Linguist James Essegbey documents highly endangered languages – sometimes with little more than a dozen living speakers – to preserve irreplaceable world perspectives. A professor of African language and linguistics, he focuses on working with West African communities to help leaders preserve their language and cultural knowledge.
“You manifest culture though language. Once you lose a language, a huge chunk of the culture also disappears,” Essegbey said. “And so what we are trying to do is document. The aim is to capture the knowledge and culture that is there before it disappears. Just as the disappearance of biodiversity affects our future existence, I believe that could also happen with language and culture because we lose important knowledge.”

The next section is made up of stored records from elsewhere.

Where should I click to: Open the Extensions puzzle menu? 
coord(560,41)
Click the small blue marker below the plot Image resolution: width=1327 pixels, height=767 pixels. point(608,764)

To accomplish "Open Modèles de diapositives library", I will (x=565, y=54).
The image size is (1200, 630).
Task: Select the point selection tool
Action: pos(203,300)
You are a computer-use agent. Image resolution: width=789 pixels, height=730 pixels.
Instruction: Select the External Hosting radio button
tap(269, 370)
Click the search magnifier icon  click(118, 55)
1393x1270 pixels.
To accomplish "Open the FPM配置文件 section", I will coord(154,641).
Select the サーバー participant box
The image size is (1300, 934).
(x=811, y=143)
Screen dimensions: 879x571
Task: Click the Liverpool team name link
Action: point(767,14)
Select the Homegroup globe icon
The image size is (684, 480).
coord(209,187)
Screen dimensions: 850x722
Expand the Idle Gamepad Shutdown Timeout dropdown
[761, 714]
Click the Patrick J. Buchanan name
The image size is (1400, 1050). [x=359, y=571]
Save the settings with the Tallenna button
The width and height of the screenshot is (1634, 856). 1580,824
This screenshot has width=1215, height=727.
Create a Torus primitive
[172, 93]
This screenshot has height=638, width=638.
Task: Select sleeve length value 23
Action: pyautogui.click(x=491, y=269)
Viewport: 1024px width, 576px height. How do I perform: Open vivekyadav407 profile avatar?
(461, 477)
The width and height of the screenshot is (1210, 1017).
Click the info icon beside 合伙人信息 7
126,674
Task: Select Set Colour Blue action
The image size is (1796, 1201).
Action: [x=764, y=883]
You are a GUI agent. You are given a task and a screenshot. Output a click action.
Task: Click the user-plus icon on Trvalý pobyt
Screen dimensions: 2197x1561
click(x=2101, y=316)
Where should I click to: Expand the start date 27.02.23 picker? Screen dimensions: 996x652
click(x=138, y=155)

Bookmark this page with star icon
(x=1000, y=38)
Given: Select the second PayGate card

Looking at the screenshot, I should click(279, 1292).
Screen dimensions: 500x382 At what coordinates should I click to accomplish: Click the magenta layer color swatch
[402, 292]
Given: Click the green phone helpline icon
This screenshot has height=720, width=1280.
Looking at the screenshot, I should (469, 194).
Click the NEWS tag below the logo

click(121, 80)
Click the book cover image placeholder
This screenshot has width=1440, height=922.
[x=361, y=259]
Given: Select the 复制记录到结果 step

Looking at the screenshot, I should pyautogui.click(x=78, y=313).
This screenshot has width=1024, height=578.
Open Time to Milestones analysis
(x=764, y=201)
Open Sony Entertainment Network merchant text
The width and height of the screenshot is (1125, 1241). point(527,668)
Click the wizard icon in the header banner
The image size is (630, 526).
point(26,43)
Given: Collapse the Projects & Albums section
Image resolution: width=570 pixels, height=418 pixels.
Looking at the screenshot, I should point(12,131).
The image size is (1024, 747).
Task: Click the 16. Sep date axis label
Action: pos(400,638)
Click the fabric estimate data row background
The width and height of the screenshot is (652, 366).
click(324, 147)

Essegbey said local languages can be threatened by those a country prioritizes in its educational systems, which are often driven by colonialism or economic relationships. His research focuses on meticulously documenting endangered languages, either to create new records for community leaders to share with future generations or to help develop lessons plans for schools to revitalize the language.
In some cases, linguists are sought by community leaders to help preserve a culture as generations dwindle. Essegbey said documenting languages as they are used is key to capturing the knowledge they contain, especially when speakers are extremely rare.
“The hope is that people can study them and use them, and maybe someday there will be ways of getting the community to work on these languages,” Essegbey said. “If you want a community to learn the language and you go insisting on a different form – which is not the way they speak – you are doing some violence to their language already by changing it.”
For the last decade, Essegbey has been a co-principal investigator on grants totaling nearly $2 million from the U.S. Department of Defense’s National Security Education Program to help host an eight-week intensive program for students studying African languages. Although he arrived at UF in 2004 as a visiting professor specializing in Akan, one of Ghana’s dominant languages, his courses are now designed to include themes spanning several other disciplines, including English, linguistics, anthropology and African American studies.
Essegbey, who earned his Ph.D. from Leiden University in the Netherlands and his bachelor’s in linguistics and French from the University of Ghana, said he was immersed in languages growing up.
“The thing about Africa – and it’s not just Ghana – is that when we say we are endowed with resources, language is part of that.” Essegbey said. “For me, I want my study of language to let languages speak. When I approach all these languages, I let them speak to me – without any preconceived notions.”
Essegbey is also an affiliate faculty member at UF’s Center for African Studies. He recently published the first comprehensive description of Tutrugbu, a language spoken by the Nyangbopeople in Ghana.